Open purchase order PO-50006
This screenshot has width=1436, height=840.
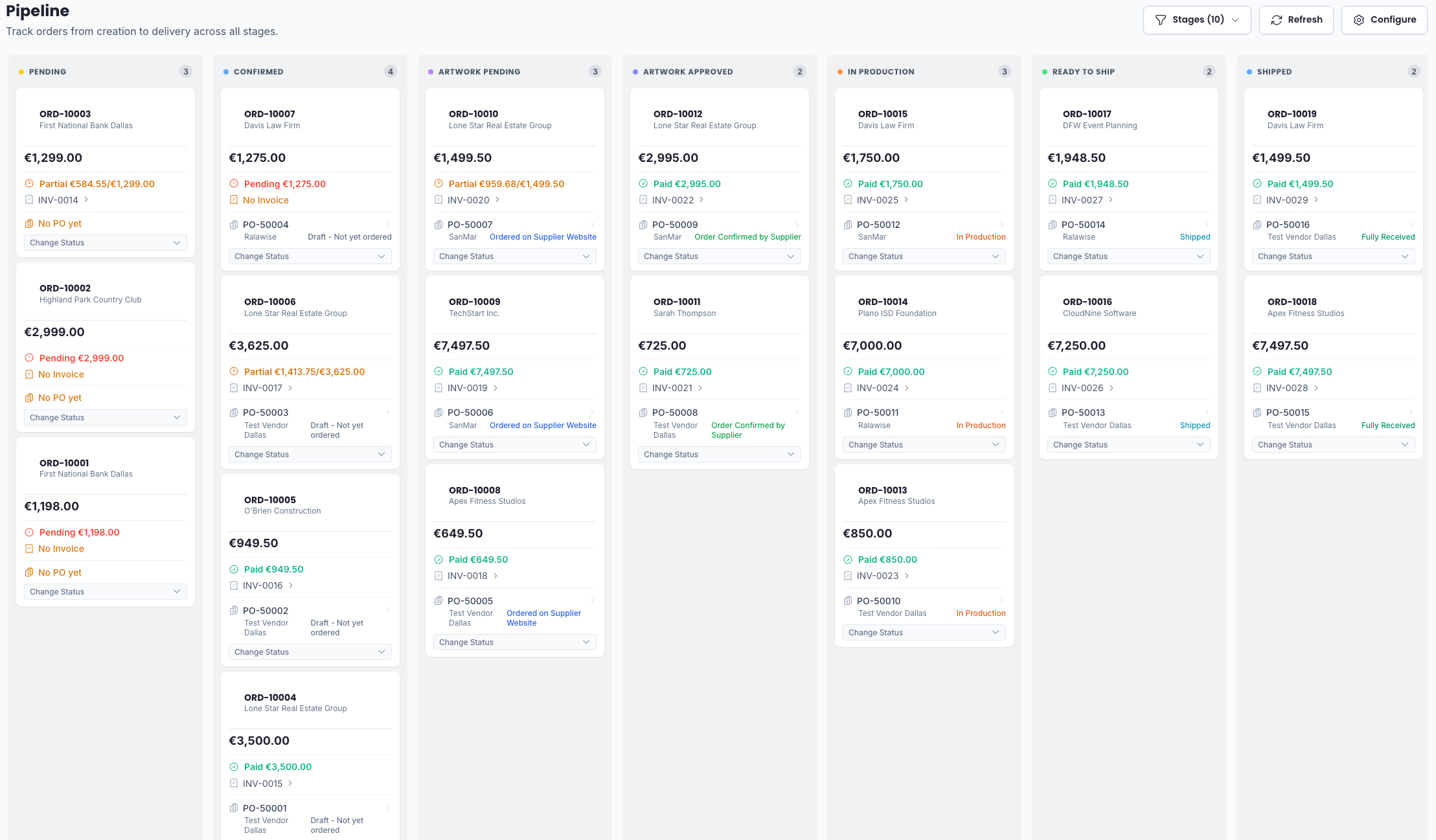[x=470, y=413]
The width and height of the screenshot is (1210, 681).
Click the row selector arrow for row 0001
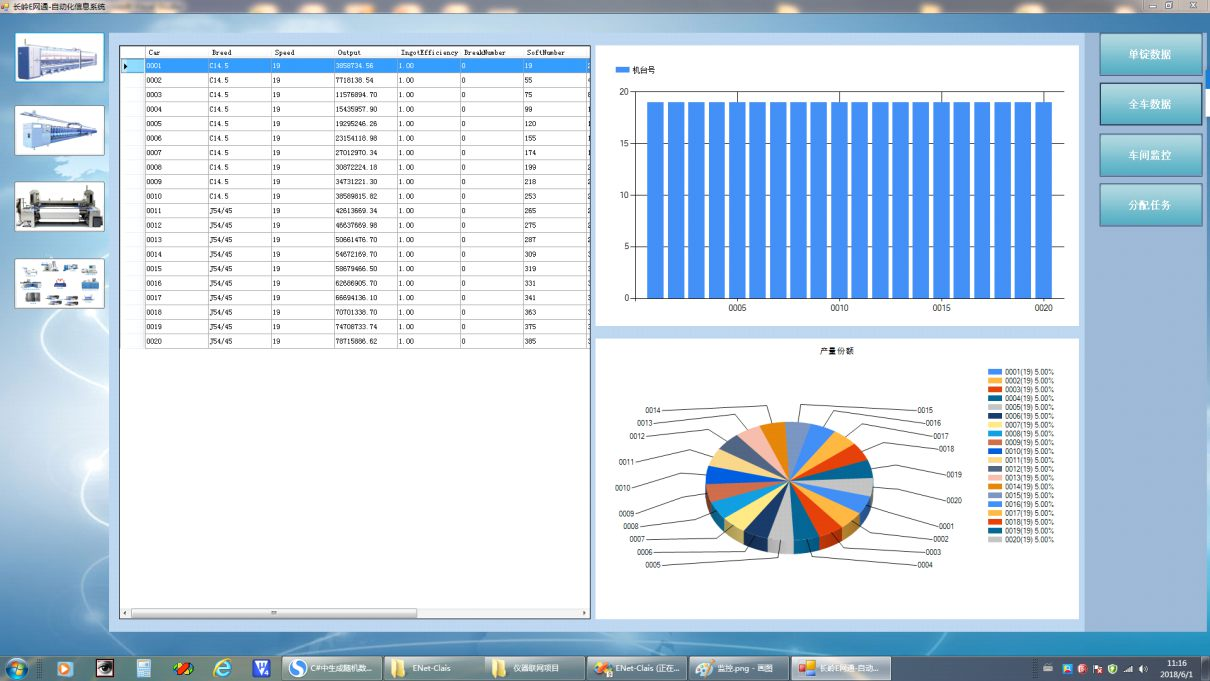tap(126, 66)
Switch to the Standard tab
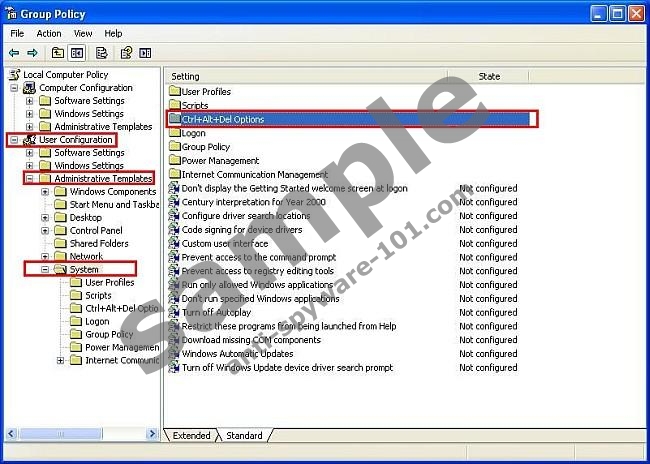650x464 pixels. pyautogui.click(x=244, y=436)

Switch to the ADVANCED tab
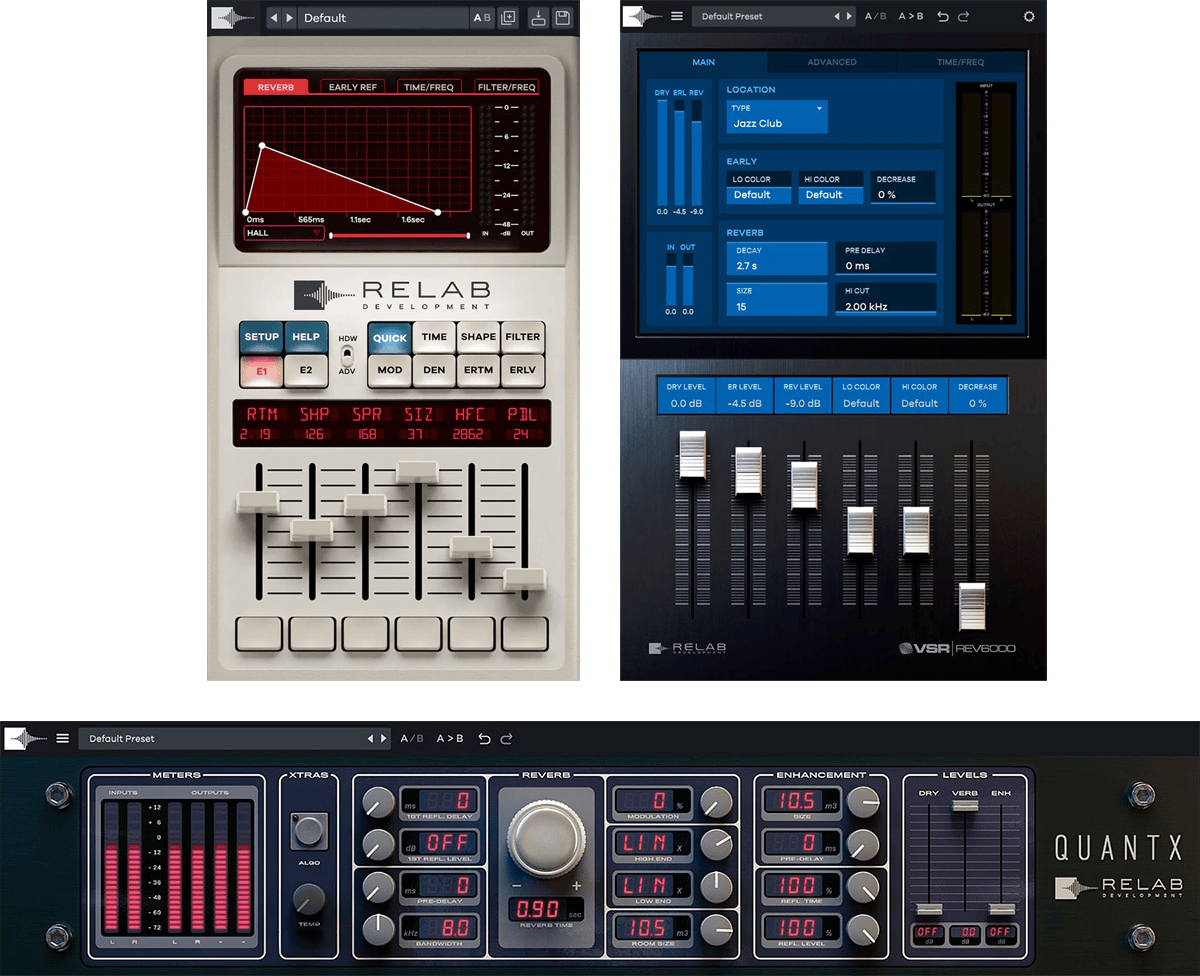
·····
(What is expected): Output every line of the records above without any change, leaving out the pictures.

(Reply to the task):
Open purchase order PO-50006
This screenshot has width=1436, height=840.
[x=470, y=413]
The width and height of the screenshot is (1210, 681).
Click the row selector arrow for row 0001
tap(126, 66)
Switch to the Standard tab
650x464 pixels. pyautogui.click(x=244, y=436)

Switch to the ADVANCED tab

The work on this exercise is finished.